Colonne d’air et colonne de feu. Dans les flots de ce fleuve de jour qui
submerge toute vie, roule un globe incandescent. Il embrase l’atmosphère,
comme un fer rouge brûle l’eau où on le plonge. Il est l’ennemi et le roi de
ces solitudes, le sultan nomade qui ne tolère nulle création sur le passage de
sa razzia. Après l’air et les nuages, il dévore la terre ; il chauffe ses pierres à
blanc ; il les dissout en poussière impalpable. Sa splendeur hostile ne veut
éclairer que la mort ; elle incendie les dunes comme une moisson.
Après qu’il s’est fait place nette, il recrée en illusions splendides les
réalités qu’il a tuées.

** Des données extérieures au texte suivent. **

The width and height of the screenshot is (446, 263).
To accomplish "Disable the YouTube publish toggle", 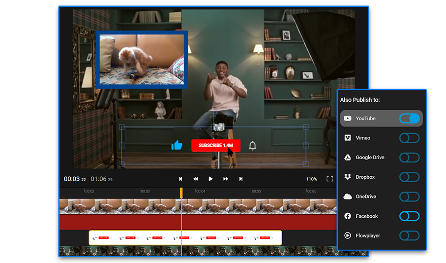I will [x=409, y=118].
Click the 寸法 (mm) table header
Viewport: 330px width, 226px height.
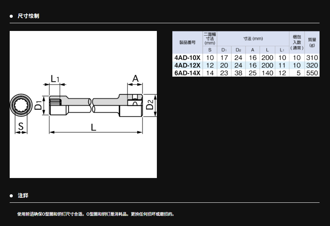coord(253,39)
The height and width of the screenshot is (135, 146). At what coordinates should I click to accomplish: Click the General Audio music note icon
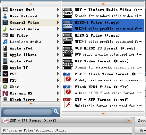click(x=5, y=29)
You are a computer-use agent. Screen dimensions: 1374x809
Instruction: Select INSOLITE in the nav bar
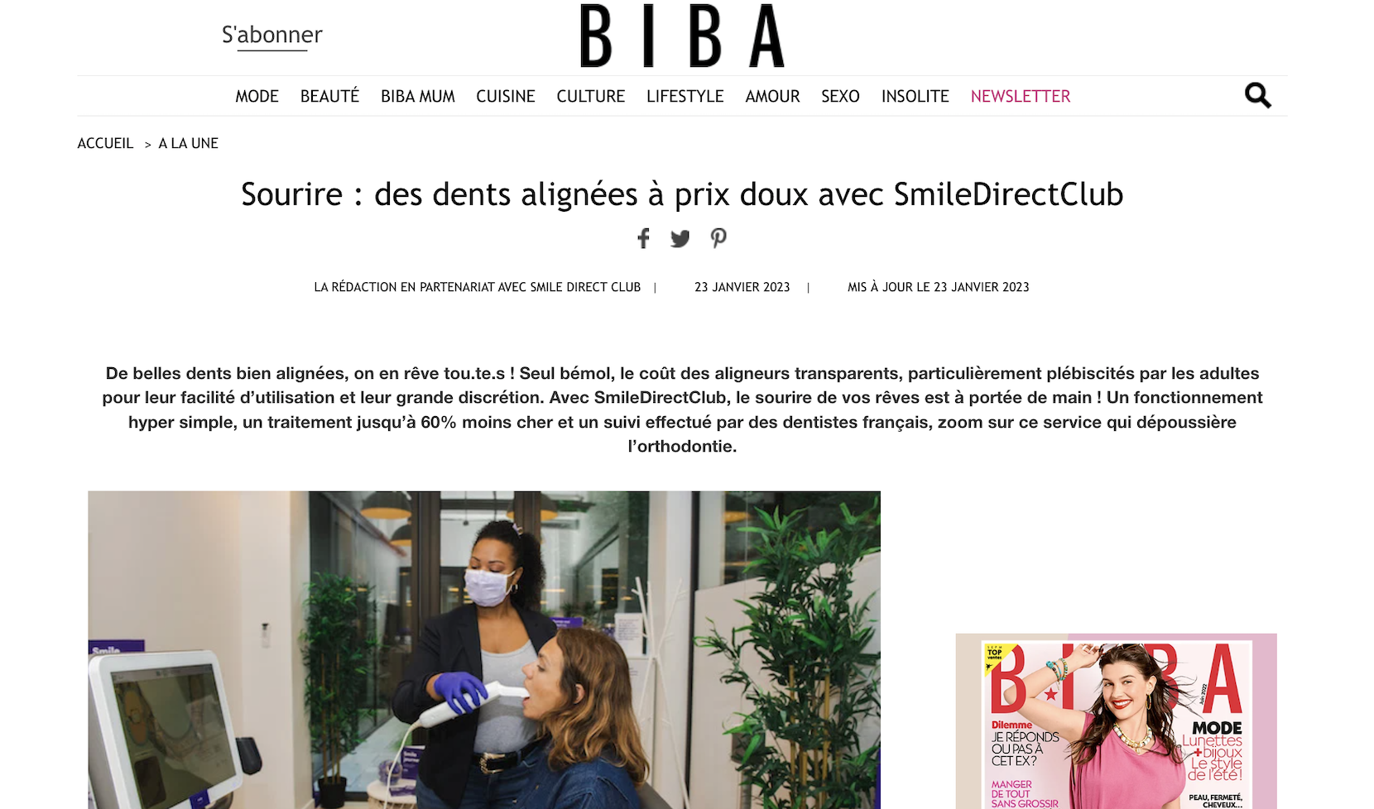pos(915,96)
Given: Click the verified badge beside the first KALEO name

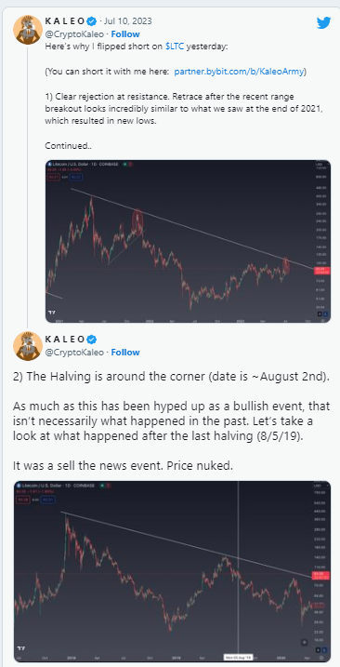Looking at the screenshot, I should point(92,20).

Sous le reflet de cette fournaise, le sol se colore de
tons que l’aube n’a point mis dans le ciel. On croit marcher dans de
l’aurore. Est-ce du rose ? Est-ce du bleu ? Le drine, les broussailles tordues
qui, avant le lever du soleil, rampaient incolores et desséchées, se
fleurissent de lilas. A leurs pieds, les mares de sable revêtent un éclat doux
d’ors lavés. Aux lisières des tons où ces couleurs se fondent, s’épousent, ce
sont des nacres saumonées, si savoureuses, si voisines de la chair, que le
palais, tous les sens, s’émeuvent avec les yeux. Le tremblement de la
chaleur fait de toutes ces notes une seule vibration, une seule onde. Et l’on
s’y plonge avec une volupté de désespoir, un vertige d’amour
inassouvissable pour la couleur que nulle forme ne soutient.